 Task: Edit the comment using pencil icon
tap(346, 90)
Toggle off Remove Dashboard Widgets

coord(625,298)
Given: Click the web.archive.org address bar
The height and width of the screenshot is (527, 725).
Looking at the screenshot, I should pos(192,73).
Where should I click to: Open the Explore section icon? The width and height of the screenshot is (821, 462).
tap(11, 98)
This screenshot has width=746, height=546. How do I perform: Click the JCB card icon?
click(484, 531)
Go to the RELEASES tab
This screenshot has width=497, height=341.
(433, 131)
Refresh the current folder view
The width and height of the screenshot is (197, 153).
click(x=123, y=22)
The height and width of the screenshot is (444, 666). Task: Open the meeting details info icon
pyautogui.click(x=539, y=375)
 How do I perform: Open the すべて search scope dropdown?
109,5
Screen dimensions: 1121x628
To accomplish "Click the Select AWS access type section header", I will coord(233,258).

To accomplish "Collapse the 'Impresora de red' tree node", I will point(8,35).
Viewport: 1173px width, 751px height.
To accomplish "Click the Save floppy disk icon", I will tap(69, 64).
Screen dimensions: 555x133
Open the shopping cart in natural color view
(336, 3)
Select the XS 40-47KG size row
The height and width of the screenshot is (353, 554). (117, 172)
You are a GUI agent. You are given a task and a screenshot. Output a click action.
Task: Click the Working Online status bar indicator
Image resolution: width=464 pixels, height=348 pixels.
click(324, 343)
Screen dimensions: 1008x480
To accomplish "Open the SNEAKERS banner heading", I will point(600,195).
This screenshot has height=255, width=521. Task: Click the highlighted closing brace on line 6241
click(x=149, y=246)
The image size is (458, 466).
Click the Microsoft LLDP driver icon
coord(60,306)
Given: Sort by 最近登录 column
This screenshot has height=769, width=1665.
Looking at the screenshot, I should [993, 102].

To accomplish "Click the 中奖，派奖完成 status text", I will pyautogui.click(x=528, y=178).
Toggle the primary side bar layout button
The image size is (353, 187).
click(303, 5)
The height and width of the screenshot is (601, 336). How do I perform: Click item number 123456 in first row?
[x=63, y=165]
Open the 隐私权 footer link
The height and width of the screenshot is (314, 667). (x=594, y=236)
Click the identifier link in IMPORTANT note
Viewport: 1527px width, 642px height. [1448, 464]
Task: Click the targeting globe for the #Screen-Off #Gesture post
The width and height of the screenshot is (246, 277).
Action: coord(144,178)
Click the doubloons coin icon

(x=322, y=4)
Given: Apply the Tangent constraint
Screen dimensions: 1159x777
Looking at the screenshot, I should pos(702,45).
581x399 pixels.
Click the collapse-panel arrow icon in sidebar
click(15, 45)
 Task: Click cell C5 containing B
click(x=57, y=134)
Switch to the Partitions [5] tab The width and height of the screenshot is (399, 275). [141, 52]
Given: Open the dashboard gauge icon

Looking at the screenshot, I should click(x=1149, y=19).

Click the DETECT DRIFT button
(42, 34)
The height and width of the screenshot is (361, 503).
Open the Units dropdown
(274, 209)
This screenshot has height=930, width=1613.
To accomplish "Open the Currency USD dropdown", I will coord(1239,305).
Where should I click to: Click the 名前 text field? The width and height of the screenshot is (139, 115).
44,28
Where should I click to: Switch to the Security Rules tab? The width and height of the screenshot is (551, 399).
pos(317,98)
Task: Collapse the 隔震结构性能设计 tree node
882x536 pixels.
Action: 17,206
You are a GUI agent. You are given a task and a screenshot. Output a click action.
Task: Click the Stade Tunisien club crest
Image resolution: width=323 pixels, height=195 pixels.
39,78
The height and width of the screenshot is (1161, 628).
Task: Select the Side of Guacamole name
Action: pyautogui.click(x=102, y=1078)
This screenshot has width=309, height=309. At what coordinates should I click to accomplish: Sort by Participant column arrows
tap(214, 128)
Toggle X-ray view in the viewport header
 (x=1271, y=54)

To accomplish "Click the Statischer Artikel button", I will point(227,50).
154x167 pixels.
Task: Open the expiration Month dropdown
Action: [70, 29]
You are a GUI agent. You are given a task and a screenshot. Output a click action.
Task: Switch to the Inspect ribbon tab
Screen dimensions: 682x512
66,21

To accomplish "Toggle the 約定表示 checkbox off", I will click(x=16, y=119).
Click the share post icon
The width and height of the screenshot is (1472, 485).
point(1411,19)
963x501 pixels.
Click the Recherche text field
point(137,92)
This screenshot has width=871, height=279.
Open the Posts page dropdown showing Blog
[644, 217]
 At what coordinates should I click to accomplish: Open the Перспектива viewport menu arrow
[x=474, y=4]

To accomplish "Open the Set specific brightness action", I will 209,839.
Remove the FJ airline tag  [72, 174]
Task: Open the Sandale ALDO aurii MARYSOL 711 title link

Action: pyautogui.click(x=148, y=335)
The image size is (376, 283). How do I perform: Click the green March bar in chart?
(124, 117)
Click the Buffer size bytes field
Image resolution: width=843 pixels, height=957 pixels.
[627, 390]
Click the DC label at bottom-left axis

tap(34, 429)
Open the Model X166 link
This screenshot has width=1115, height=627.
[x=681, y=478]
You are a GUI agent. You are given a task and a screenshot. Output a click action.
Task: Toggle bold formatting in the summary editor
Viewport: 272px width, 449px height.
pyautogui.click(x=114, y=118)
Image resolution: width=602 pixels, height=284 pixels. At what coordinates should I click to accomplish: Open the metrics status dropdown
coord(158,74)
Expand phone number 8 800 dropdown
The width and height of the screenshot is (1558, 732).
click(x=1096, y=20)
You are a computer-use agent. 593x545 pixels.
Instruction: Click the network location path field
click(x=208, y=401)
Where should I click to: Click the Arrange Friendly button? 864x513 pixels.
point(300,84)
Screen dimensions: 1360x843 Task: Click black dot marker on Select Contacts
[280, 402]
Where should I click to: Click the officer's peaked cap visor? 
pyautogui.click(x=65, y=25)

• **WORK TASK**
Your answer should be the records themselves, returned word for word.

• **EXERCISE RESPONSE**
 Task: Edit the comment using pencil icon
tap(346, 90)
Toggle off Remove Dashboard Widgets

coord(625,298)
Given: Click the web.archive.org address bar
The height and width of the screenshot is (527, 725).
Looking at the screenshot, I should pos(192,73).
Where should I click to: Open the Explore section icon? The width and height of the screenshot is (821, 462).
tap(11, 98)
This screenshot has width=746, height=546. How do I perform: Click the JCB card icon?
click(484, 531)
Go to the RELEASES tab
This screenshot has width=497, height=341.
(433, 131)
Refresh the current folder view
The width and height of the screenshot is (197, 153).
click(x=123, y=22)
The height and width of the screenshot is (444, 666). Task: Open the meeting details info icon
pyautogui.click(x=539, y=375)
 How do I perform: Open the すべて search scope dropdown?
109,5
Screen dimensions: 1121x628
To accomplish "Click the Select AWS access type section header", I will coord(233,258).

To accomplish "Collapse the 'Impresora de red' tree node", I will point(8,35).
Viewport: 1173px width, 751px height.
To accomplish "Click the Save floppy disk icon", I will tap(69, 64).
Screen dimensions: 555x133
Open the shopping cart in natural color view
(336, 3)
Select the XS 40-47KG size row
The height and width of the screenshot is (353, 554). (117, 172)
You are a GUI agent. You are given a task and a screenshot. Output a click action.
Task: Click the Working Online status bar indicator
Image resolution: width=464 pixels, height=348 pixels.
click(324, 343)
Screen dimensions: 1008x480
To accomplish "Open the SNEAKERS banner heading", I will point(600,195).
This screenshot has height=255, width=521. Task: Click the highlighted closing brace on line 6241
click(x=149, y=246)
The image size is (458, 466).
Click the Microsoft LLDP driver icon
coord(60,306)
Given: Sort by 最近登录 column
This screenshot has height=769, width=1665.
Looking at the screenshot, I should [993, 102].

To accomplish "Click the 中奖，派奖完成 status text", I will pyautogui.click(x=528, y=178).
Toggle the primary side bar layout button
The image size is (353, 187).
click(303, 5)
The height and width of the screenshot is (601, 336). How do I perform: Click item number 123456 in first row?
[x=63, y=165]
Open the 隐私权 footer link
The height and width of the screenshot is (314, 667). (x=594, y=236)
Click the identifier link in IMPORTANT note
Viewport: 1527px width, 642px height. [1448, 464]
Task: Click the targeting globe for the #Screen-Off #Gesture post
The width and height of the screenshot is (246, 277).
Action: coord(144,178)
Click the doubloons coin icon

(x=322, y=4)
Given: Apply the Tangent constraint
Screen dimensions: 1159x777
Looking at the screenshot, I should pos(702,45).
581x399 pixels.
Click the collapse-panel arrow icon in sidebar
click(15, 45)
 Task: Click cell C5 containing B
click(x=57, y=134)
Switch to the Partitions [5] tab The width and height of the screenshot is (399, 275). [141, 52]
Given: Open the dashboard gauge icon

Looking at the screenshot, I should click(x=1149, y=19).

Click the DETECT DRIFT button
(42, 34)
The height and width of the screenshot is (361, 503).
Open the Units dropdown
(274, 209)
This screenshot has height=930, width=1613.
To accomplish "Open the Currency USD dropdown", I will coord(1239,305).
Where should I click to: Click the 名前 text field? The width and height of the screenshot is (139, 115).
44,28
Where should I click to: Switch to the Security Rules tab? The width and height of the screenshot is (551, 399).
pos(317,98)
Task: Collapse the 隔震结构性能设计 tree node
882x536 pixels.
Action: 17,206
You are a GUI agent. You are given a task and a screenshot. Output a click action.
Task: Click the Stade Tunisien club crest
Image resolution: width=323 pixels, height=195 pixels.
39,78
The height and width of the screenshot is (1161, 628).
Task: Select the Side of Guacamole name
Action: pyautogui.click(x=102, y=1078)
This screenshot has width=309, height=309. At what coordinates should I click to accomplish: Sort by Participant column arrows
tap(214, 128)
Toggle X-ray view in the viewport header
 (x=1271, y=54)

To accomplish "Click the Statischer Artikel button", I will point(227,50).
154x167 pixels.
Task: Open the expiration Month dropdown
Action: [70, 29]
You are a GUI agent. You are given a task and a screenshot. Output a click action.
Task: Switch to the Inspect ribbon tab
Screen dimensions: 682x512
66,21

To accomplish "Toggle the 約定表示 checkbox off", I will click(x=16, y=119).
Click the share post icon
The width and height of the screenshot is (1472, 485).
point(1411,19)
963x501 pixels.
Click the Recherche text field
point(137,92)
This screenshot has width=871, height=279.
Open the Posts page dropdown showing Blog
[644, 217]
 At what coordinates should I click to accomplish: Open the Перспектива viewport menu arrow
[x=474, y=4]

To accomplish "Open the Set specific brightness action", I will 209,839.
Remove the FJ airline tag  [72, 174]
Task: Open the Sandale ALDO aurii MARYSOL 711 title link

Action: pyautogui.click(x=148, y=335)
The image size is (376, 283). How do I perform: Click the green March bar in chart?
(124, 117)
Click the Buffer size bytes field
Image resolution: width=843 pixels, height=957 pixels.
[627, 390]
Click the DC label at bottom-left axis

tap(34, 429)
Open the Model X166 link
This screenshot has width=1115, height=627.
[x=681, y=478]
You are a GUI agent. You are given a task and a screenshot. Output a click action.
Task: Toggle bold formatting in the summary editor
Viewport: 272px width, 449px height.
pyautogui.click(x=114, y=118)
Image resolution: width=602 pixels, height=284 pixels. At what coordinates should I click to accomplish: Open the metrics status dropdown
coord(158,74)
Expand phone number 8 800 dropdown
The width and height of the screenshot is (1558, 732).
click(x=1096, y=20)
You are a computer-use agent. 593x545 pixels.
Instruction: Click the network location path field
click(x=208, y=401)
Where should I click to: Click the Arrange Friendly button? 864x513 pixels.
point(300,84)
Screen dimensions: 1360x843 Task: Click black dot marker on Select Contacts
[280, 402]
Where should I click to: Click the officer's peaked cap visor? 
pyautogui.click(x=65, y=25)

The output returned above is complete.